### Requirements
Identify each line in the data below that contains the word "computer", and copy those lines.

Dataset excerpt
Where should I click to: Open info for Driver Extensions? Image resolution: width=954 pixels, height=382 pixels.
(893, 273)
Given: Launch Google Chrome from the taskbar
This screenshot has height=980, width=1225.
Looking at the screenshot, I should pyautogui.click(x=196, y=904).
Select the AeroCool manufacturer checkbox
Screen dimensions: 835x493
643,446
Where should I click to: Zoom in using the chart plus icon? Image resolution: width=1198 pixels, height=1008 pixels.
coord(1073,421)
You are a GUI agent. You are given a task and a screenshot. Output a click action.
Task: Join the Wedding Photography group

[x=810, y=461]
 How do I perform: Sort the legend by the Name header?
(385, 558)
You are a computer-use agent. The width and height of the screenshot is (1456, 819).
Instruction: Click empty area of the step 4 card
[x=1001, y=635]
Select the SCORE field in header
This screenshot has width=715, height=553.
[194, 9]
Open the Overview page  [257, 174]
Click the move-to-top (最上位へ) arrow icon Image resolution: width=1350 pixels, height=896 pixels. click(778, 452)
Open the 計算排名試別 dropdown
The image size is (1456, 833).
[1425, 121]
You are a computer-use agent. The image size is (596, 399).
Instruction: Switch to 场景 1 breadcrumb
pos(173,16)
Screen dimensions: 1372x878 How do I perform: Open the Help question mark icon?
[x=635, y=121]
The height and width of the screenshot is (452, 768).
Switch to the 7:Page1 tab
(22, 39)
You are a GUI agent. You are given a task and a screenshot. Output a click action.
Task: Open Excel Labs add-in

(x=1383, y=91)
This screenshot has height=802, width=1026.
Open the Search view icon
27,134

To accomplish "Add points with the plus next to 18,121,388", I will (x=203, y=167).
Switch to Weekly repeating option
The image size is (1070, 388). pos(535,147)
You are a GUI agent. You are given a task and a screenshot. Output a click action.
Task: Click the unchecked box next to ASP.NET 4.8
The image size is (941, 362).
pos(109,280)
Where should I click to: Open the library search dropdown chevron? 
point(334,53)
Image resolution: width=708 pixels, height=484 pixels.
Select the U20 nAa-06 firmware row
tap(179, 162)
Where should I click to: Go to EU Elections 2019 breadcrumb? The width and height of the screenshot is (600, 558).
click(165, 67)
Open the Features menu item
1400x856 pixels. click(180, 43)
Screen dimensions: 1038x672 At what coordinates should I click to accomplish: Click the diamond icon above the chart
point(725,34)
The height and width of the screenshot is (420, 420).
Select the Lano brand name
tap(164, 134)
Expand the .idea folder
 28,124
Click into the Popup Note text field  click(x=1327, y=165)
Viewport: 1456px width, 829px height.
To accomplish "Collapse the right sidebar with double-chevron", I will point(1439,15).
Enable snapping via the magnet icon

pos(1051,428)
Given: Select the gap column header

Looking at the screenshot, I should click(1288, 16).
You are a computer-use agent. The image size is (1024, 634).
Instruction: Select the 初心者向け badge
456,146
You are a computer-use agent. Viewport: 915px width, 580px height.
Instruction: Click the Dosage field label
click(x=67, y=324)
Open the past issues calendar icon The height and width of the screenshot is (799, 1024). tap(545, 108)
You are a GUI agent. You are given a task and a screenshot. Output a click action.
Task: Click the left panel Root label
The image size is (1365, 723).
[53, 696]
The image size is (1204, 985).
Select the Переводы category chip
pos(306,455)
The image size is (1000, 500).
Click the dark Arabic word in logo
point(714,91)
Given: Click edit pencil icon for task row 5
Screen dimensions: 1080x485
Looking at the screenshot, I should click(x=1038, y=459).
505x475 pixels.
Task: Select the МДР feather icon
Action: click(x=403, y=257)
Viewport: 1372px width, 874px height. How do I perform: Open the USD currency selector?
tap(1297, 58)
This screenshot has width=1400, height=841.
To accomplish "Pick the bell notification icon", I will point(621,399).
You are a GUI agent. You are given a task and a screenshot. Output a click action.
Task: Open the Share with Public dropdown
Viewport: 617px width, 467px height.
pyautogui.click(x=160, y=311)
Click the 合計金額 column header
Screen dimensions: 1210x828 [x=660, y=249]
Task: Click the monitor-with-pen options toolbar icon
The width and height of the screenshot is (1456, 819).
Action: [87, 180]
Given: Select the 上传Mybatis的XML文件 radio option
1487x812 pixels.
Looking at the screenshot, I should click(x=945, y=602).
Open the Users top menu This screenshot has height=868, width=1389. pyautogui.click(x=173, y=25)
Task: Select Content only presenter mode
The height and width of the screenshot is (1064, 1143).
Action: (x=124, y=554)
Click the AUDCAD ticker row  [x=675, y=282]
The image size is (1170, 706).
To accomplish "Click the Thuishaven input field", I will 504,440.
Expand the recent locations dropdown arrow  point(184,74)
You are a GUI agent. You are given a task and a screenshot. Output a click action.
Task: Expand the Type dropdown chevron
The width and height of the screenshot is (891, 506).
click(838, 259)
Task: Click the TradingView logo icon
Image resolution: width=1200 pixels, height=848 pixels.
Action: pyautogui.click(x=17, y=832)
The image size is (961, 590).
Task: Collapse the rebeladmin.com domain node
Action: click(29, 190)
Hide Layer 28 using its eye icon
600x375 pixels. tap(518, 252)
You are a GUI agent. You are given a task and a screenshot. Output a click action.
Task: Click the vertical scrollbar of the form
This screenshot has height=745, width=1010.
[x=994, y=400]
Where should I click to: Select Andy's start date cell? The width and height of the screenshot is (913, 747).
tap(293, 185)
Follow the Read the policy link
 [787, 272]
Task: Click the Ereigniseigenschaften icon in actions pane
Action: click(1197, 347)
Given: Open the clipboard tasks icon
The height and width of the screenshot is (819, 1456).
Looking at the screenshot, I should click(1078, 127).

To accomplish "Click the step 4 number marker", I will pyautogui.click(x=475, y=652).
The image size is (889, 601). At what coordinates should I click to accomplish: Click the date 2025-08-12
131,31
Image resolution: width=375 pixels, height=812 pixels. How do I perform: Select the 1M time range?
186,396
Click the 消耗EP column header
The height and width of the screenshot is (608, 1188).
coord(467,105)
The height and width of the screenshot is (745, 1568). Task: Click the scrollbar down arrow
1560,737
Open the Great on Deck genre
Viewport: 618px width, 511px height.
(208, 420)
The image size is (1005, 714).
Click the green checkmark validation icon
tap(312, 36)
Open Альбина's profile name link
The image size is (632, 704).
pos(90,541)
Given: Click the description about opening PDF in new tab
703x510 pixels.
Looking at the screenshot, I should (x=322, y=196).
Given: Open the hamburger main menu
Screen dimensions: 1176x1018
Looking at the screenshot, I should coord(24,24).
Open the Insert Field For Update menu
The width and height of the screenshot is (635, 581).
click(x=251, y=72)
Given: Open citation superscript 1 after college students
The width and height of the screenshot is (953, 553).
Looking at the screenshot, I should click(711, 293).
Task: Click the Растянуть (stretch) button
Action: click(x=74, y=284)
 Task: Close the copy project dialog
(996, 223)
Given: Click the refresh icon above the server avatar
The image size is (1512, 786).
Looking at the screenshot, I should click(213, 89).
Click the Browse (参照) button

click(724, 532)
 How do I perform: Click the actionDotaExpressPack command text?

### Written solution
You are a computer-use agent. The width and height of the screenshot is (1456, 819).
You are a computer-use agent. The image size is (596, 399).
You are a computer-use agent. The image size is (1024, 634).
You are a computer-use agent. Viewport: 915px width, 580px height.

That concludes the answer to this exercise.